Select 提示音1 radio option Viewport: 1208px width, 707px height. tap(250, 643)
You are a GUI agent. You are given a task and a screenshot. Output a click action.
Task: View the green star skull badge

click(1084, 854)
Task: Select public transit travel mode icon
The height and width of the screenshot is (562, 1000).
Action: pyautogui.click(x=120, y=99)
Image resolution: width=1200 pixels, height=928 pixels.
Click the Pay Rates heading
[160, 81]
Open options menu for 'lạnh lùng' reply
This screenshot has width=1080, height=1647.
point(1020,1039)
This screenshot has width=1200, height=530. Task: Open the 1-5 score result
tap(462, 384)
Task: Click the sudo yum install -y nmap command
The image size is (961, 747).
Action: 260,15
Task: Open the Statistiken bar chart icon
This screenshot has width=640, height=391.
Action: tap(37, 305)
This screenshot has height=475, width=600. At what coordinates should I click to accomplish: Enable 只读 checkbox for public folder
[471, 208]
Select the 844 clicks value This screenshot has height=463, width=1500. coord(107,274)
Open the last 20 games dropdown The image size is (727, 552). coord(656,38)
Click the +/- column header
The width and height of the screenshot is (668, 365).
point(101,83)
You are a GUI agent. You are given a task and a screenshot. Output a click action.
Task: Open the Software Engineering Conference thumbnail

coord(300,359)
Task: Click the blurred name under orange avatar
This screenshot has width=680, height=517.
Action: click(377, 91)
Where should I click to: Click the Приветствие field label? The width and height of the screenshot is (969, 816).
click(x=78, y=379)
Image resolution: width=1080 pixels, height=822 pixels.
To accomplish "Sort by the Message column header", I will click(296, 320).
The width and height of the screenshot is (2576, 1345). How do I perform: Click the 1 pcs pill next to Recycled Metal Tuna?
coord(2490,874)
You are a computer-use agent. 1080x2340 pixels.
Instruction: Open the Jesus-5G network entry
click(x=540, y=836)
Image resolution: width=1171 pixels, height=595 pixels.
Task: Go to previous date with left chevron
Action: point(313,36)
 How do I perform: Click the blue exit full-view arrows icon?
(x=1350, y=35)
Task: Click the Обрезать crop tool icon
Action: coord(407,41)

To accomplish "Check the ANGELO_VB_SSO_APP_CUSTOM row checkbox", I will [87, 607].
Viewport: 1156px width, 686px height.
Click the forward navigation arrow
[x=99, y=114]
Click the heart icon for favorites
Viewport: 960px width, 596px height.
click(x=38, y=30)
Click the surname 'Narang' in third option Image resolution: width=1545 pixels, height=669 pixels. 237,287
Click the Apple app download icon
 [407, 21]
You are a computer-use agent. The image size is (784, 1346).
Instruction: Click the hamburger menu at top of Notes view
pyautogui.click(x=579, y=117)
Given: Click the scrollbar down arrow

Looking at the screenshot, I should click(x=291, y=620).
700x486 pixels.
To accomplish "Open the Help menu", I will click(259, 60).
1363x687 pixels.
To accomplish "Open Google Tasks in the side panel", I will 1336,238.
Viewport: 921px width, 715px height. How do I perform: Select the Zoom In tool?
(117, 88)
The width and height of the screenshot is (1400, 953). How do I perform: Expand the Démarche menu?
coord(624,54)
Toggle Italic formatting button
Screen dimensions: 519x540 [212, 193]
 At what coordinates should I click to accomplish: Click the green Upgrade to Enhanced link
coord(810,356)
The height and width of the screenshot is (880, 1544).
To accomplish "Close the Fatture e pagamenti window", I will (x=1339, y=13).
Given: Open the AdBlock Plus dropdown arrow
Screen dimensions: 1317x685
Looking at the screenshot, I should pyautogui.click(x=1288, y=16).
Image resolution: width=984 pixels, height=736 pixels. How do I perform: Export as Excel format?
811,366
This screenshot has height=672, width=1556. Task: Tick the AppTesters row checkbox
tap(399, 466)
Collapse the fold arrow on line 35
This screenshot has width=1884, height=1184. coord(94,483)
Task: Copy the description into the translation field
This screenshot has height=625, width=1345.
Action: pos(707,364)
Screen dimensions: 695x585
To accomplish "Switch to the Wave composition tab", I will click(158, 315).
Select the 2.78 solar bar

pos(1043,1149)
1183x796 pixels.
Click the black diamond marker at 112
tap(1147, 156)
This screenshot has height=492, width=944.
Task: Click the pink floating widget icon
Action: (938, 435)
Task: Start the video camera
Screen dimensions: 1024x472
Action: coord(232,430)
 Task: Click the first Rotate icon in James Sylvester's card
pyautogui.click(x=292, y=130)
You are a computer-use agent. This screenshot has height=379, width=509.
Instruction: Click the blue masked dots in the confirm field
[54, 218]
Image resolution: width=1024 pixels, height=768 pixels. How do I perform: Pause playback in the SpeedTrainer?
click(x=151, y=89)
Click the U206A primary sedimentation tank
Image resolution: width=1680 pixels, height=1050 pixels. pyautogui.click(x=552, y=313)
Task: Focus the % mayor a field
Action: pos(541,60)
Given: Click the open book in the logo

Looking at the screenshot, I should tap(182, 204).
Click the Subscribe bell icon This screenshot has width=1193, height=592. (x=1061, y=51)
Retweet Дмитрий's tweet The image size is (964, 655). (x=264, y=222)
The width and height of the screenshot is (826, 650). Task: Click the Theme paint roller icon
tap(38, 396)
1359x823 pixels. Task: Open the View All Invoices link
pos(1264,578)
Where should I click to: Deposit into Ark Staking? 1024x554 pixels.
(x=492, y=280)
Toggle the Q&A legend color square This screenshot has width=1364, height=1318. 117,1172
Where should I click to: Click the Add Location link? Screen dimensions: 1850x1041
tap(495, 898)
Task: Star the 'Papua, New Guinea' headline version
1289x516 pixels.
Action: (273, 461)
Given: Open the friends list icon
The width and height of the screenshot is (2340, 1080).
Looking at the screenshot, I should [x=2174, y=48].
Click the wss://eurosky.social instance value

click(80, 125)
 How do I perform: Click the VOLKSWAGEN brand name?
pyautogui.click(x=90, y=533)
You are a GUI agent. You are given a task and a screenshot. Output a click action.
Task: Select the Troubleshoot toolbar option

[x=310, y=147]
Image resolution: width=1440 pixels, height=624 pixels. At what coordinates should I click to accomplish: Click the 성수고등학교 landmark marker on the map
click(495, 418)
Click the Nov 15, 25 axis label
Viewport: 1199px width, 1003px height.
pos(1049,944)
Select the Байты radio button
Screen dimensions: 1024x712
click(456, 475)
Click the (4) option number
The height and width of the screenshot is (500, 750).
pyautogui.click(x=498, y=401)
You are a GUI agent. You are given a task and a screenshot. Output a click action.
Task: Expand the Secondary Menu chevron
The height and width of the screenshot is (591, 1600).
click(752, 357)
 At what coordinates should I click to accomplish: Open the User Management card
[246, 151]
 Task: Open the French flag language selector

::::

**PROBLEM STATEMENT**
Everything from the line with "Task: Click the sudo" through the line with "Select the 844" should be written out exactly as it appears above, end lines included, and nothing outside that range.

**RESPONSE AREA**
Task: Click the sudo yum install -y nmap command
The image size is (961, 747).
Action: 260,15
Task: Open the Statistiken bar chart icon
This screenshot has width=640, height=391.
Action: tap(37, 305)
This screenshot has height=475, width=600. At what coordinates should I click to accomplish: Enable 只读 checkbox for public folder
[471, 208]
Select the 844 clicks value This screenshot has height=463, width=1500. coord(107,274)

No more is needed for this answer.